Once again thank you for your interest in Michelin 

Yours sincerely 
Michelin Tyre Public Limited Company"


----------



## fdhadi (May 9, 2005)

Hello 3sheds,

Is the manual you are refereing to the Fiat or the Elnagh?

50psi seems a little low but whats the ride feel like?

Our Burstner manual says 51psi for the tag & 81psi for the front. When we set the pressure's at these figures, the rear looks a little soft & front seems too hard. We now run at 55 rear & 73 front and this seems to give a more comfortable ride.

To change Psi to Bar divide by 14.7 ie: 75psi divide 14.7 = 5.1 bar
To change Bar to Psi just X by 14.7


----------



## 102567 (Jan 22, 2007)

thank you all very much! that's given me some ideas. Frank, I was referring to the fiat manual.

cheers alec


----------



## rickwiggans (May 10, 2006)

My Fiat based Sundance came at 79 psi all round. I did the Michelin enquiry as described above, sending them my weights, and got a similar reply. Now I have a softer, more stable ride. I guess the problem is that neither Fiat nor the MH manufacturer know what your on-the-road weghts are going to be, and so try to cover all eventualities.


----------



## Waleem (Nov 1, 2006)

You also need to check what tyres you actually have fitted. Michelin XCs can take up to 80 psi, but more conventional commercial tyres (Which are absolutely fine incuidentally as long as weight limits are observed) have a max of 70 psi. I have Firestones front and Goodyears rear-Firestone have suggested 70 psi for the front and Goodyear didnt really want to help, so I run 70 all round. Doesnt seem too hard.


----------



## JockandRita (Jun 1, 2005)

Hi all,

Our Hymer manual quotes,

4.5 bars (*66 psi*) for the tag axles, 
and, 
5.0 bars (*74 psi*) for the front axle.

These figures are assuming that Michelin Camping tyres are fitted.

Jock.


----------



## Spacerunner (Mar 18, 2006)

I went via the weighbridge routine, then emailed Michelin who sent me back precise tyre pressures for the weighbridge values. My dealer and the m/h handbook recommend the pressures for the base vehicle, which I now use as I have no intention of visiting a weighbridge every time I take the 'van out.

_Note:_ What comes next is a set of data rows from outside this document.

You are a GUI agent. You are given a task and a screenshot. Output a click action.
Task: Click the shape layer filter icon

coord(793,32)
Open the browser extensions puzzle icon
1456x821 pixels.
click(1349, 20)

The only snag with that was identifying the exact base vehicle model, in this case a variant of a Ford Transit. However I now use Ford's recommended pressures, and if stopped by the Bill, I have it in black and white. I assume they (the Bill) have the same song sheet as me. BTW when I first picked up the 'van from the suppliers the tyre pressures were no where near the legal pressures, he rear ones were even above the maximum stated on the sidewall. So it pays to check when collecting a new 'van.


----------



## scubydoo (Jan 18, 2007)

*Tyres re Long stay parking*

Hi all
Anyone got any advice as to parking the van for 2 or 3 months. Should you move it now and again to avoid flat spots or do you jack it up?
:roll:


----------



## Rapide561 (Oct 1, 2005)

*Tyre pressure*

Hi

Is there a link anywhere to the relevant Michelin site?

Russell


----------